= Danielle Brathwaite-Shirley =

English artist, archivist (born 1995)

Danielle Brathwaite–Shirley (born 1995) is an English multimedia artist and archivist whose work employs interactive video game design, animation, video, sound, painting, and live performance, to focus on the archiving of Black trans lives, stories, and experiences. Brathwaite-Shirley is primarily known for interactive video games that navigate questions of race, gender, and colonialism, asking players to consider their role in the welfare of Black trans individuals.

== Early life and education ==
Brathwaite-Shirley was born in London in 1995. She graduated with a Bachelor of Arts from the Slade School of Fine Art, London in 2019.

== Influences ==
Brathwaite-Shirley's work draws from a wide range of influences. Brathwaite-Shirley has cited Nintendo 64 and PlayStation 1 and 2 video games such as Silent Hill and Disaster Report, the horror novel House of Leaves by Mark Z. Danielewski, and the artworks of Francis Bacon and Caravaggio as sources of inspiration for her work. Brathwaite-Shirley has also shared the impact of playing Dragon's Dogma in the early days of her gender transition. Additionally, she often creates work in collaboration with other Black and trans individuals, such as Black Trans Archive (2020), and these stories shape the player's choices and their experience of interaction with the game.

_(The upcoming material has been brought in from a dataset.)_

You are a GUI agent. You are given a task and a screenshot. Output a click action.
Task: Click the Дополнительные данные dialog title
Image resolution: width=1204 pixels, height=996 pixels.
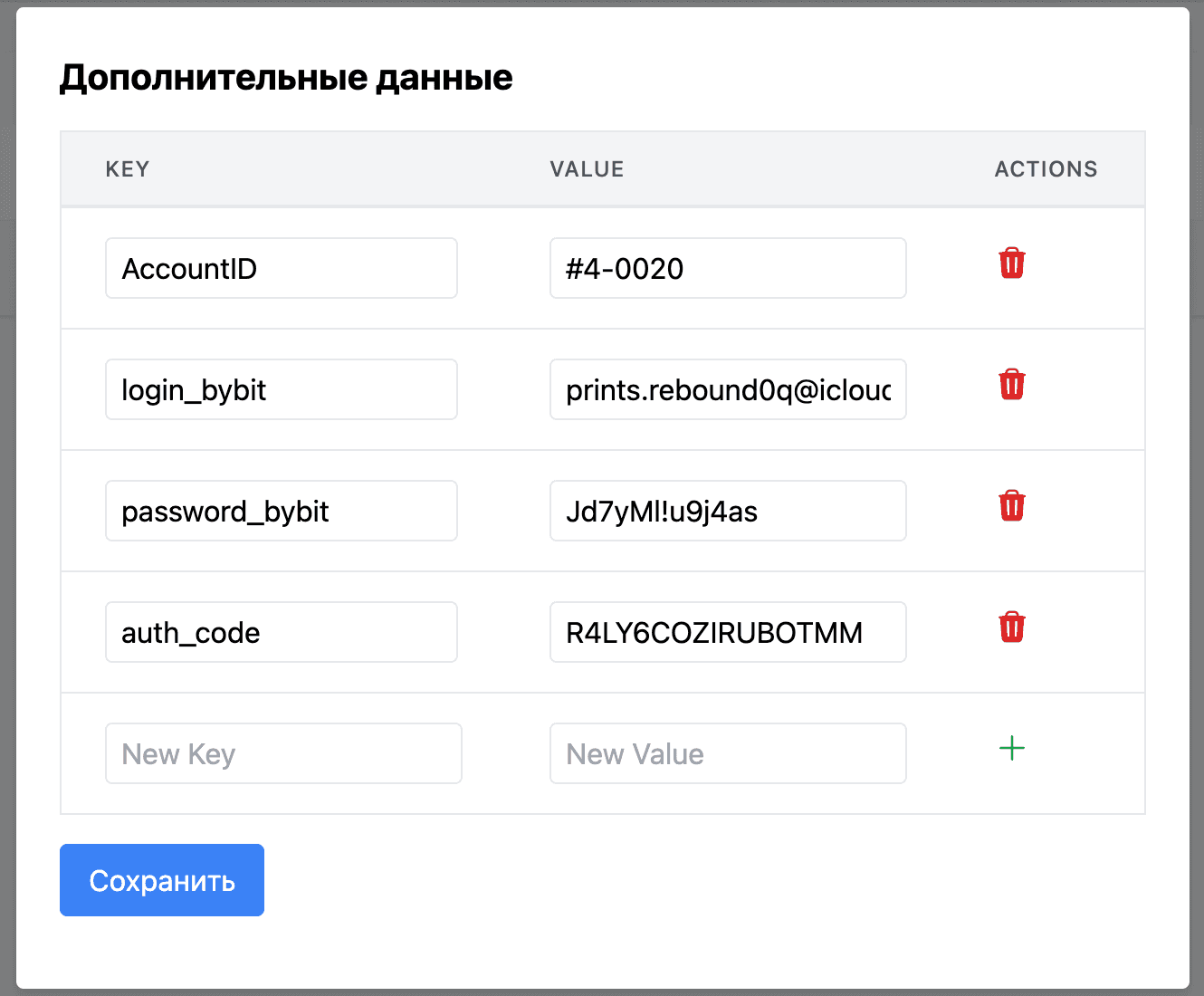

== Works and exhibitions ==
- BLACKTRANSARCHIVE.COM (Ongoing)

- SHE KEEPS ME DAMN ALIVE (2021) – Arebyte Gallery, London

- GET HOME SAFE (2022) – David Kordansky Gallery, Los Angeles

- THE REBIRTHING ROOM (2024) – Studio Voltaire, London

- THE DELUSION (2025) – Serpentine Galleries, London

== Personal life ==
Brathwaite-Shirley is transgender. She lives and works in both Berlin and London.